Port of Waterford looking forward to summer cruises

The Celebrity Silhouette, with 1500 crew and a capacity for 2850 passengers, will drop anchor off Dunmore East on Saturday, June 13th and Thursday, August 13th.

The Celebrity Silhouette, with 1500 crew and a capacity for 2850 passengers, will drop anchor off Dunmore East on Saturday, June 13th and Thursday, August 13th.

A total of 17 cruise ship visits, with the potential to carry 14,000 passengers, are scheduled to drop anchor in Waterford between May and September.

Five of the visits shall see ships berthed on the city’s North Quay, the Port of Waterford at Belview is set to receive four passenger vessels while Dunmore East will accommodate eight cruise ships, and tourists aplenty!

The season begins on Tuesday, May 19th when the Ocean Diamond (250 passengers, 100 crew) docks on the North Quay, while the Sea Adventurer (122 passengers, 77 crew) will arrive at Dunmore East on May 21st.

On Tuesday, May 26th, the 90-metre long Island Sky (118 passengers, 78 crew) arrives on the North Quay (it shall return on June 18th) while the Seven Seas Voyager (700 passengers, 451 crew) will dock at Belview on Monday, June 8th.

On Saturday, June 13th, the 315-metre Celebrity Silhouette (2850 passengers, 1500 crew) makes the first of two summer visits to Dunmore East, the other being on Thursday, August 13th.

June will be the busiest month of the cruise season, with four vessels anchoring at Dunmore, with two respective sailings each due into the North Quay and Belview.

Two cruise ships are due at Dunmore in July, namely the Crystal Serenity (1096 passengers, 655 crew) on the 27th and the Marina (1258 passengers, 800 crew) on Friday, July 31st.

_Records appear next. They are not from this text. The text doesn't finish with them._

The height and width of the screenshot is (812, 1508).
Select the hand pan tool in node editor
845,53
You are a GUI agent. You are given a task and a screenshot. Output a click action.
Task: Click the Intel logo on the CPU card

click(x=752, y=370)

In addition to the Celebrity Silhouette, the Voyager (556 passengers, 215 crew) and Silver Cloud (296 passengers, 222 crew) will dock locally in August, on the 27th and 29th respectively.

The final cruise ship of the tourist season shall arrive at Belview on Monday, September 14th in the guise of the Black Watch (820 passengers, 330 crew).

The Port of Waterford, now under the Chairmanship of Des Whelan, is the fourth largest port in the Republic.
The Port can, as Mr Whelan told the Oireachtas Committee on Transport and Communications, “cater for ships of up to 4,000 tonnes and 190 metres in length. Ships carrying loads of up to 20,000 tonnes are common and ships with a draft of up to nine metres can be catered for either side of high tide. The port is currently served by a twice-weekly container vessel service to Rotterdam, via Dublin and Cork”.

Addressing the Committee on September 17th last, Mr Whelan stated: “Waterford Port has the full support of Kilkenny County Council and Waterford City and County Council, along with other key public and private sector stakeholders. There is no doubt that a thriving port can facilitate economic recovery in the south east while benefitting from increased overseas trade.

“The Port of Waterford depends on imports and exports and, like many businesses in the south east, it was severely affected by the recession. Turnover peaked in 2008 at €12 million and revenues are now at half that figure.

“Waterford Port made a loss from 2009 to 2012 but following a major restructuring, which saw staff numbers reduced from 49 to 27, the port made a profit of over €900,000 in 2013. This compares to a loss of €1.2 million in 2012.

“Tonnage through the port of Waterford in 2013 amounted to 1,430,000 tonnes and the port’s share of the bulk market in Ireland increased last year to three per cent.”

Mr Whelan added: “The port does face many challenges. It carries a substantial pension deficit, which now stands at €7.2 million. That has reduced over the past three years from €10.9 million.

“Following the storms of (January and February 2014), dredging costs (have) doubled for 2014 and 2015. The port must also replace its current CEO, Stan McIlvenny, who retires (this year) and it is to be hoped that the remuneration package will allow a high-quality successor to be secured.”

While not having the deep water city centre berthing advantages which the ports of Dublin, Cork and Belfast can boast of, one would expect the new Chief Executive, when appointed, to work closely with Mr Whelan and the Board when it comes to boosting cruise visits.

This season, Dublin Port will accommodate 82 passenger vessels during the traditional April-September tourist season, while Cork is scheduled for 54 cruise arrivals. Belfast, in the midst of a tourism boom, is due to host approximately 100 cruise ships this year alone.